──────── Given passage

Oh lord, based on the responses ALF got (I was gonna pick him, too)......

*MORK!*

If I am correct, Mork & Mindy was the third of 3 camp 70's shows to take place in my state of residence (heh, city even).  I know none of you can agree with me that Squiggy was an alien, so I'm going with Mork.


----------



## Dru (Sep 7, 2001)

I use'd to love Mork!!!!


----------



## Morrigan (Sep 8, 2001)

That's funny, cuz I use to love Q!

Ahhh, TNG.  Those were the days.


----------



## Neo (Sep 8, 2001)

Has to be Odo for me....

Loved his character


----------



## Annette (Sep 9, 2001)

Hi Neo 


Odo was pretty cool towards the end of the series when he fell in love with Kira Nerys.


annette


----------



## BAYLOR (Jul 3, 2020)

The Predator.

────────────────
──────── Source material

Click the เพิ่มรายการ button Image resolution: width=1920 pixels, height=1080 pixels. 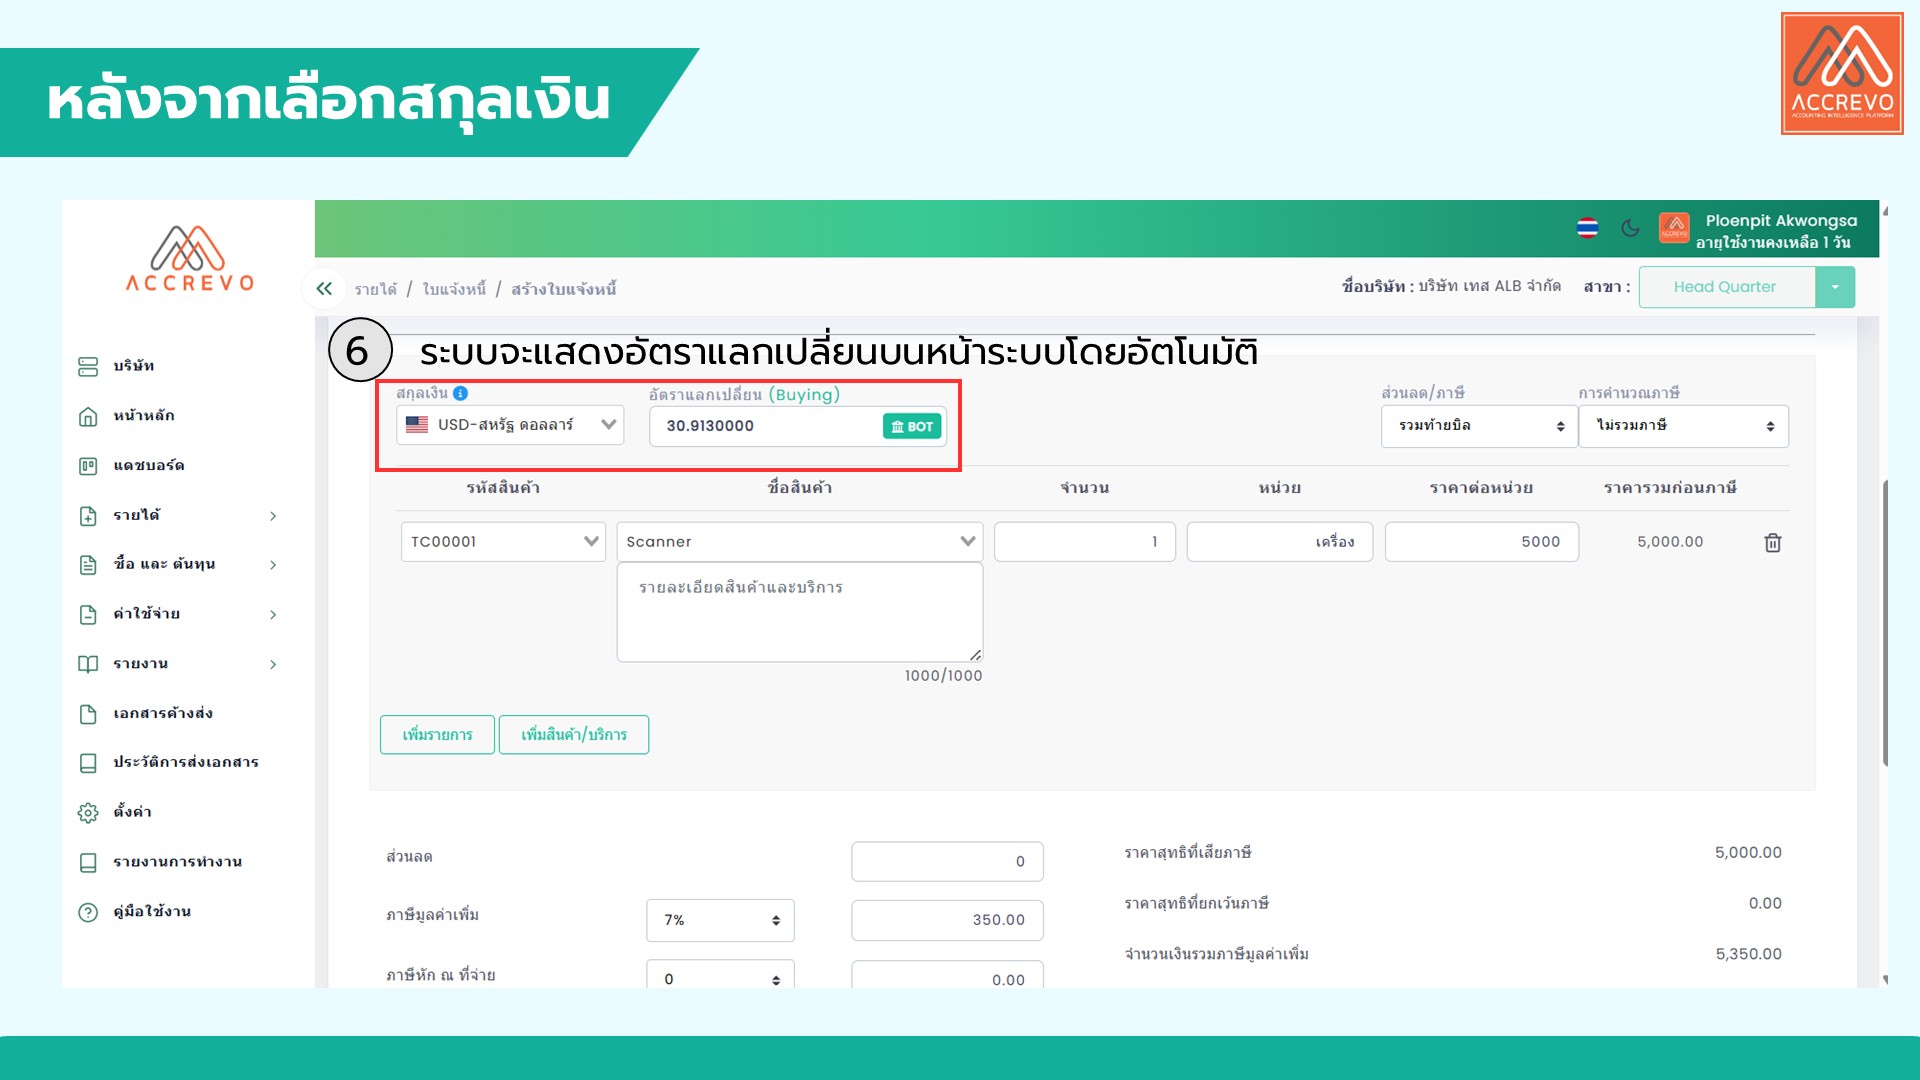(x=437, y=735)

────────────────

Carry on the forum thread about favorite alien characters, starting after its last post. The lines are separate material and have no connection to the forum thread about favorite alien characters.

----------



## Guttersnipe (Jul 25, 2020)

Daleks ftw


----------



## Rodders (Jul 26, 2020)

So many. My favourites are The Doctor, Chewbacca, Spock, Kosh Nanarek, G’Kar, Londo, Aeryn Sun, Pilot, Scorpius, Ka D’Argo, Dominar Rigel XVI, Daleks to name a few.

Oh, and the Xenomorph, of course.

If I had to pick a single one. It’d probably be G’Kar. Wonderfully portrayed by Andreas Katsulas. His character went through so much in his story arc. There are few who went through as much as he did.


----------



## F.J. Hansen (Sep 5, 2020)

Moya and Pilot from FarScape. These two characters are what initially drew me to the series. I love their symbiotic relationship, and I love the idea of a living, thinking spaceship.


----------



## paranoid marvin (Sep 5, 2020)

Definitely Dark Helmet for me; so many funny moments. Ford Prefect is a close second.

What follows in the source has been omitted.